In Bangladesh, as part of the national Alapon helpline, UNFPA and Concerned Women for Family Development have set up a Rohingya line to provide sexual and reproductive health information and psychosocial support in Cox’s Bazar refugee camps. Community health workers and designated safe spaces across the camps are equipped with mobile phones so girls can call the helpline. Facebook Live sessions are broadcast on local radio, and radios containing an SD card preloaded with past Alapon Live sessions are given to adolescents.

What more can we do to harness the potential of technology to protect the rights and wellbeing of all girls, everywhere?

Governments and partners, including the private sector, must strengthen digital literacy and infrastructure across the region, with a focus on adolescent girls and underserved communities.

This means ensuring that all adolescent girls can learn even when physically attending schools is not possible - by making sure they have the devices, platforms, materials and support they need. This is especially important in places with high rates of child marriage, as keeping girls in school substantially reduces the likelihood they will marry early.

In online school settings, authorities need to monitor attendance records and implement strategies to ensure that both boys and girls, including those from disadvantaged families, have equal access to education. And, alternative safe modes of learning should be offered where online access is unavailable.

Donors, the private sector, governments, UN agencies and civil society should invest more in digital innovations to create online spaces for adolescents, especially girls, to share their experiences and concerns with peers and professionals and receive information and support in a safe virtual space.

But as more evidence from the Asia-Pacific region emerges on what has worked amid the COVID-19 pandemic, it has become clear that investing in technology alone is not enough.

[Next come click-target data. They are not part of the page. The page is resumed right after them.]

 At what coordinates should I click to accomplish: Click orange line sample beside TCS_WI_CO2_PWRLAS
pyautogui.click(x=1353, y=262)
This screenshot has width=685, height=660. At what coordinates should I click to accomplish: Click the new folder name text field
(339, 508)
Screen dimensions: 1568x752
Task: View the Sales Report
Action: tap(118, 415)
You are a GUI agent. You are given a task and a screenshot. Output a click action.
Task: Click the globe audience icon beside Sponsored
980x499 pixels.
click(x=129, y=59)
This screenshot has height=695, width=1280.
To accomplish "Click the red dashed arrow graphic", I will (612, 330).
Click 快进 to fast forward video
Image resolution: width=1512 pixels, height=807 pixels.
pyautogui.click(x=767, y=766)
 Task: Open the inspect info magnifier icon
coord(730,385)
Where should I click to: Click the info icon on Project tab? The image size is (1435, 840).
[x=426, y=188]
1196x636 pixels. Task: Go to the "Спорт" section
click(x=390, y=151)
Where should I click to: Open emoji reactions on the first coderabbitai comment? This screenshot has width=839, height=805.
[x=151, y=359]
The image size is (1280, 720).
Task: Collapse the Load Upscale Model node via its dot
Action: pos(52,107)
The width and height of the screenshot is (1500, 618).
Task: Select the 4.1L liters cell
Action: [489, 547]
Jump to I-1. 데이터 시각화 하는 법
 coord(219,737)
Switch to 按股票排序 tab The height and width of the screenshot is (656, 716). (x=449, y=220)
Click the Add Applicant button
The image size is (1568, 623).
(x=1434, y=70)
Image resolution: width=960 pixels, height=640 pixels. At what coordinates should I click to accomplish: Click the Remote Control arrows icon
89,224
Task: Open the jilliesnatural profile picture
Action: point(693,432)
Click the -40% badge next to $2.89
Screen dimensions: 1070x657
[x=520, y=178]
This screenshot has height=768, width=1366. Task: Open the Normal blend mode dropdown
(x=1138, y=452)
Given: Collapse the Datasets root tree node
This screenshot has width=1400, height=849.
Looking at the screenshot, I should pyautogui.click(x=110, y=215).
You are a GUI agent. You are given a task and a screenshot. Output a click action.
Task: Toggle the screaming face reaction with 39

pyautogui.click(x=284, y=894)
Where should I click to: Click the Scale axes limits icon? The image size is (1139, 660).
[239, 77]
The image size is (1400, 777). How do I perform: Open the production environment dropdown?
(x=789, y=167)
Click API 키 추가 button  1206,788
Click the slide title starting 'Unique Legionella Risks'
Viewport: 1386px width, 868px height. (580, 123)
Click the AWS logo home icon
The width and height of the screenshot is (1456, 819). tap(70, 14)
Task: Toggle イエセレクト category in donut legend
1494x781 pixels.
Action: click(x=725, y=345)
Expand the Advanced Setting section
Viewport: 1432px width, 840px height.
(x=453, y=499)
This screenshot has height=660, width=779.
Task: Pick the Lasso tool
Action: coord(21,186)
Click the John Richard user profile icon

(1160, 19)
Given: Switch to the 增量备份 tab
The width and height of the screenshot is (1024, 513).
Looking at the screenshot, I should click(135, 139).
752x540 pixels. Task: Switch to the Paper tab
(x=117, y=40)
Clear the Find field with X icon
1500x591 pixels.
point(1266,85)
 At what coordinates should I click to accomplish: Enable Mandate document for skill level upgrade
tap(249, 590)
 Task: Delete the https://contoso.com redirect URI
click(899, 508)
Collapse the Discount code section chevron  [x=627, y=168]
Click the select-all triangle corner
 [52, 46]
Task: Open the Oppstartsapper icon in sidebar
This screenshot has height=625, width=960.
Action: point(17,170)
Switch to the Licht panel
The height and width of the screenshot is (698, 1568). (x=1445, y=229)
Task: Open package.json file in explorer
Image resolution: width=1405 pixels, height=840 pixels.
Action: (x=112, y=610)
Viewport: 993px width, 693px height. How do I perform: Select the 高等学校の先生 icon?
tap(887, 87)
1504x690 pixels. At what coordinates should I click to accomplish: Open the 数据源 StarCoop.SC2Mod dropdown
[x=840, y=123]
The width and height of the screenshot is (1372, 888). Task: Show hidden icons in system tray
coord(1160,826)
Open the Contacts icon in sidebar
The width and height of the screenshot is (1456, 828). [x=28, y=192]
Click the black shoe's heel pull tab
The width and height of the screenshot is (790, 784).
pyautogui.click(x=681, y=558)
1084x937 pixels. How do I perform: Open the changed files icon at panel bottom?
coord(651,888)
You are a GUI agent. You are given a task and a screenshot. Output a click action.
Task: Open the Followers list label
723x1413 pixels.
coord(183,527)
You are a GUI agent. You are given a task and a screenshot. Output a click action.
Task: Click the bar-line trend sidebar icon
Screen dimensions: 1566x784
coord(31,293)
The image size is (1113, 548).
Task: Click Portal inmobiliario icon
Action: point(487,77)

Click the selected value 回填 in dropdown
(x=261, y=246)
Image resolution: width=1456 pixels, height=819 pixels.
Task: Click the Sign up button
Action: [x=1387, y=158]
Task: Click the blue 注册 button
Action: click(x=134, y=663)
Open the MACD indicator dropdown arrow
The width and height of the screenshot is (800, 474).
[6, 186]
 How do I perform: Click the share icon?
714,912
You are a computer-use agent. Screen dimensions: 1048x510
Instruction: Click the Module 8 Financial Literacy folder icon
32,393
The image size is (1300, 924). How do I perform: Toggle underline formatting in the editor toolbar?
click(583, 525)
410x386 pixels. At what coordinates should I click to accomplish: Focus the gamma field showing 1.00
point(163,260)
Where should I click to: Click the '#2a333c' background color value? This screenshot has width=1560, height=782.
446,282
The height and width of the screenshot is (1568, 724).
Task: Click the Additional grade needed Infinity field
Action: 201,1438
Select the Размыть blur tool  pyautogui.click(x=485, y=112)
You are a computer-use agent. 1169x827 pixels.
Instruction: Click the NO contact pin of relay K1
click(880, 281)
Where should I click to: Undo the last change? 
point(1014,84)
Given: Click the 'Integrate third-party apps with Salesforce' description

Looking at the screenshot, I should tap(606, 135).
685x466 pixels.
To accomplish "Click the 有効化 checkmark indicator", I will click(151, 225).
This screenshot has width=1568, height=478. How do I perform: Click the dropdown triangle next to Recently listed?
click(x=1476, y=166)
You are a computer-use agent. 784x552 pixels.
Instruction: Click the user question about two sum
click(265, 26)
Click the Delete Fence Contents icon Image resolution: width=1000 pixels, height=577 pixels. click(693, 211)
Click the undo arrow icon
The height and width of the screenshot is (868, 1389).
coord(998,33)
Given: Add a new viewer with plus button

Approaches that combine in-person interactions, traditional media like radio, and diverse digital platforms are needed to fully engage girls and young people, especially in remote or disadvantaged communities.

For example, virtual health and psychosocial support consultations, including support for adolescents facing abuse or child marriage, must be made available through helplines, radio and mobile phones.

On this International Day of the Girl Child, as we contemplate a post-COVID region and  world, we have the opportunity to build on what we’ve learned during the pandemic about the value of digital technology - while also addressing the gaps that divide us even further.

We must not only commit, but also take concrete actions to bridge gender and socio-economic digital divides so technology advances rights, choices and opportunities for all.


Björn Andersson is the Regional Director for the Asia-Pacific Regional Office of the United Nations Population Fund (UNFPA), the UN’s sexual and reproductive health agency. UNFPA’s mission is to deliver a world where every pregnancy is wanted, every childbirth is safe and every young person's potential is fulfilled.

George Laryea-Adjei is the Regional Director for UNICEF South Asia, based in Kathmandu, Nepal. UNICEF is dedicated to advancing the rights and wellbeing of all children, especially the most marginalized and disadvantaged.